━━━━━ INFORMATION SUPPLIED

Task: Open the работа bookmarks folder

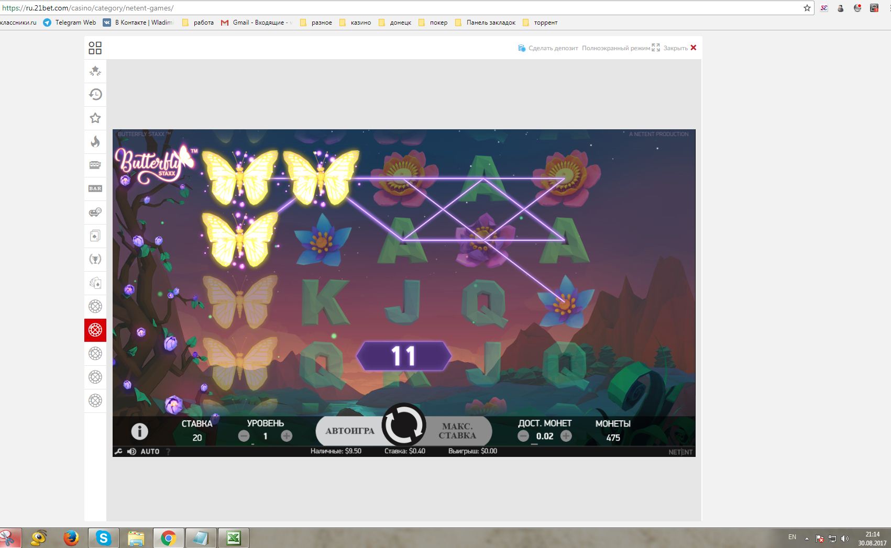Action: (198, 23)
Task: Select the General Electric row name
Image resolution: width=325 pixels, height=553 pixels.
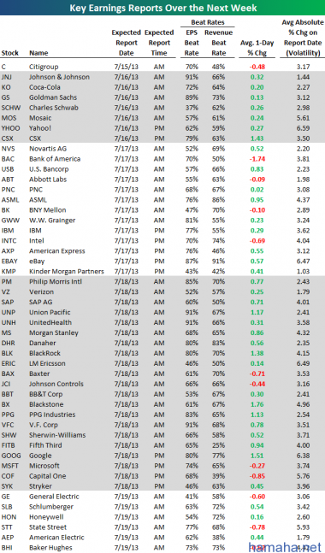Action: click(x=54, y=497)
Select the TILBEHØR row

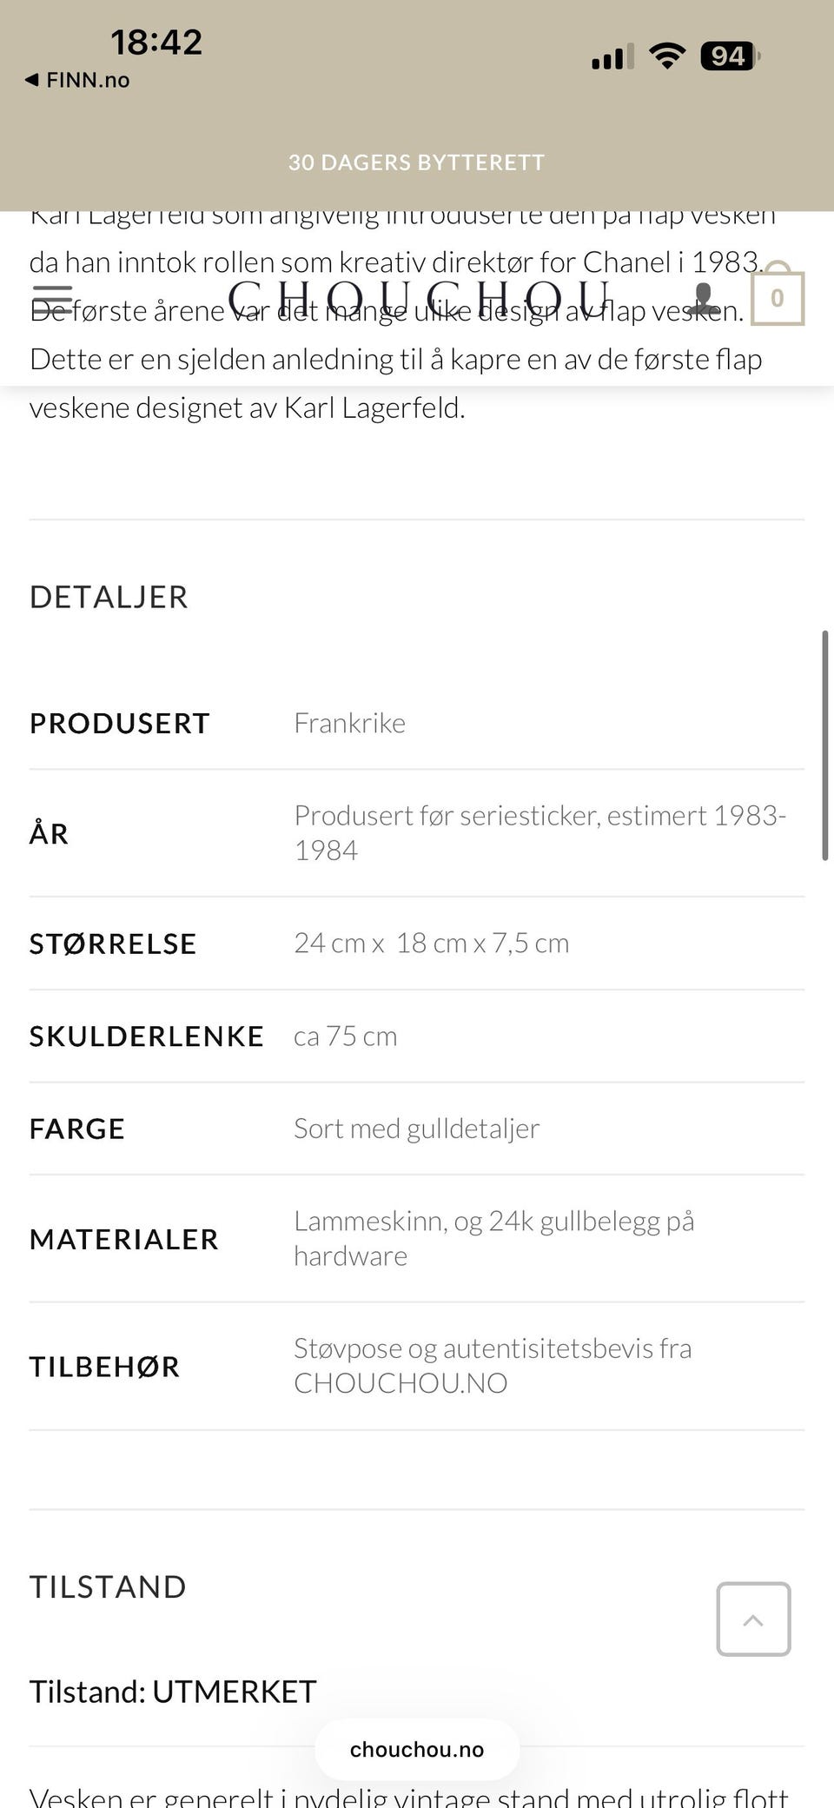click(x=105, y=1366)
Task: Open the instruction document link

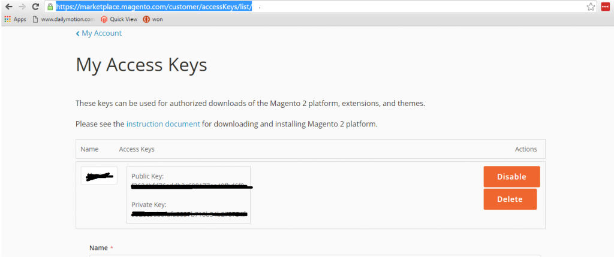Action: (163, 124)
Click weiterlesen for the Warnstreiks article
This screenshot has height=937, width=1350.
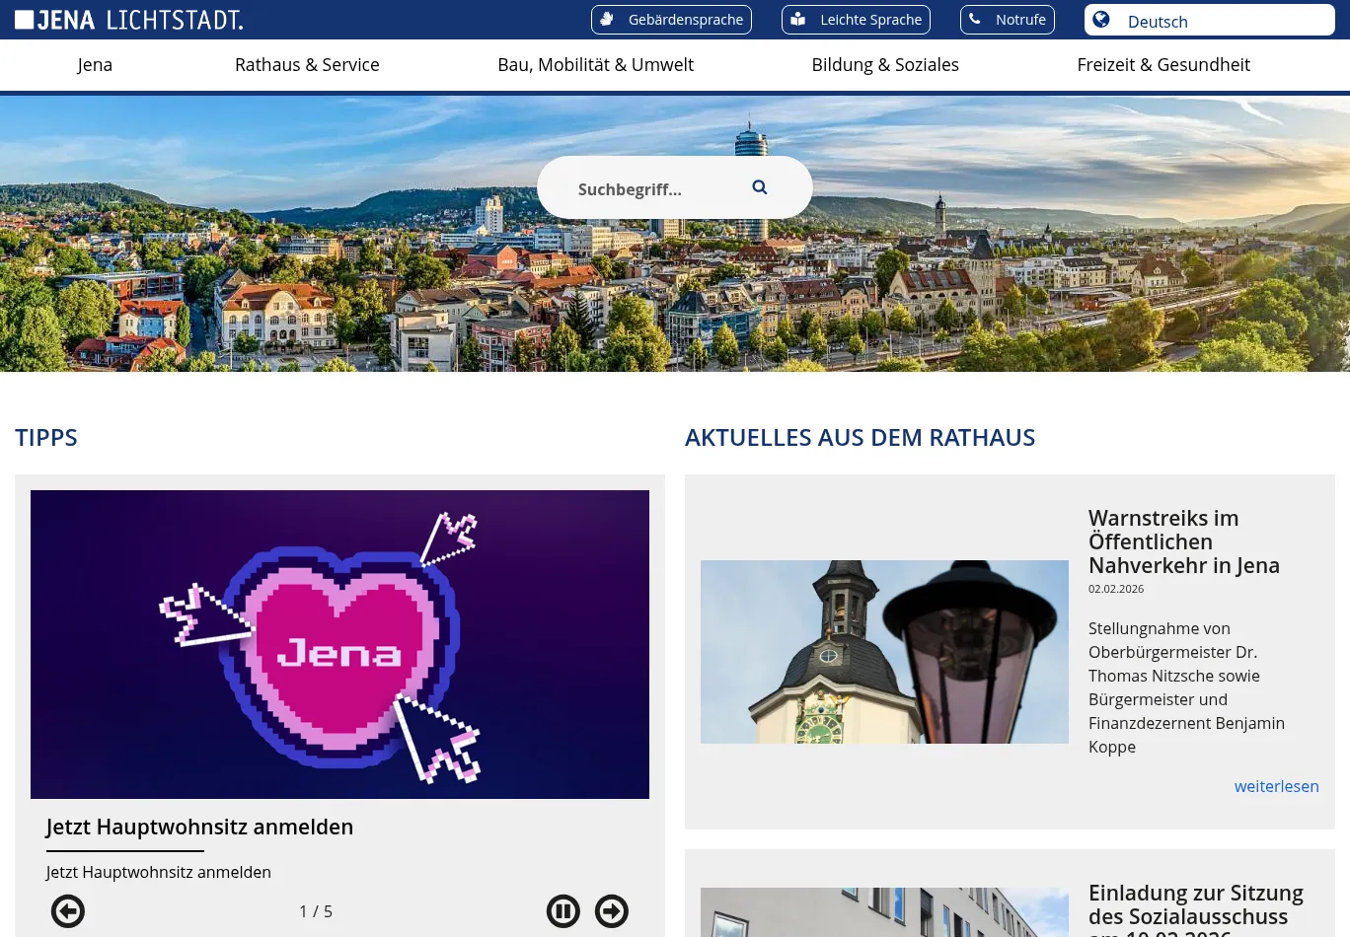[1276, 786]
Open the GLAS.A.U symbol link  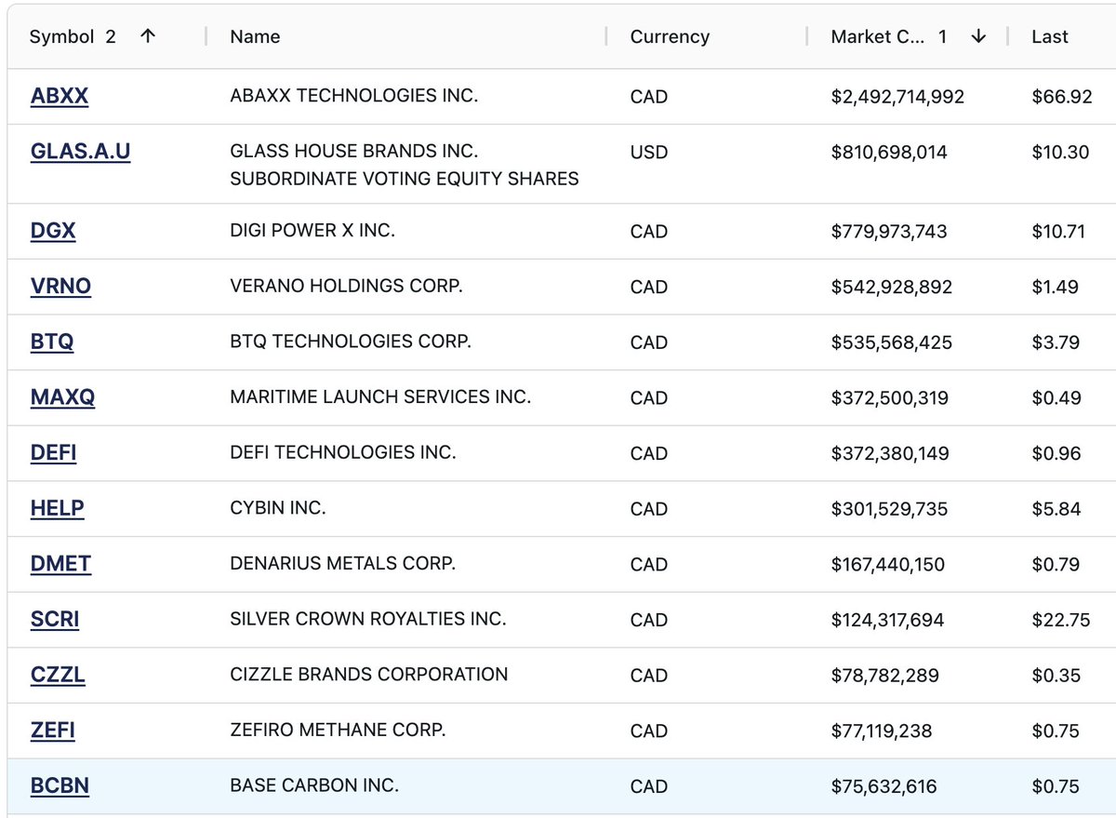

━━━━━━━━━━

Word for word, copy the lines from the one with "Select the TILBEHØR row" through the end of the entries above, and do not include any picture.

• EXERCISE SOLUTION:
Select the TILBEHØR row

click(x=105, y=1366)
Task: Open the instruction document link

Action: (163, 124)
Click weiterlesen for the Warnstreiks article
This screenshot has height=937, width=1350.
[1276, 786]
Open the GLAS.A.U symbol link  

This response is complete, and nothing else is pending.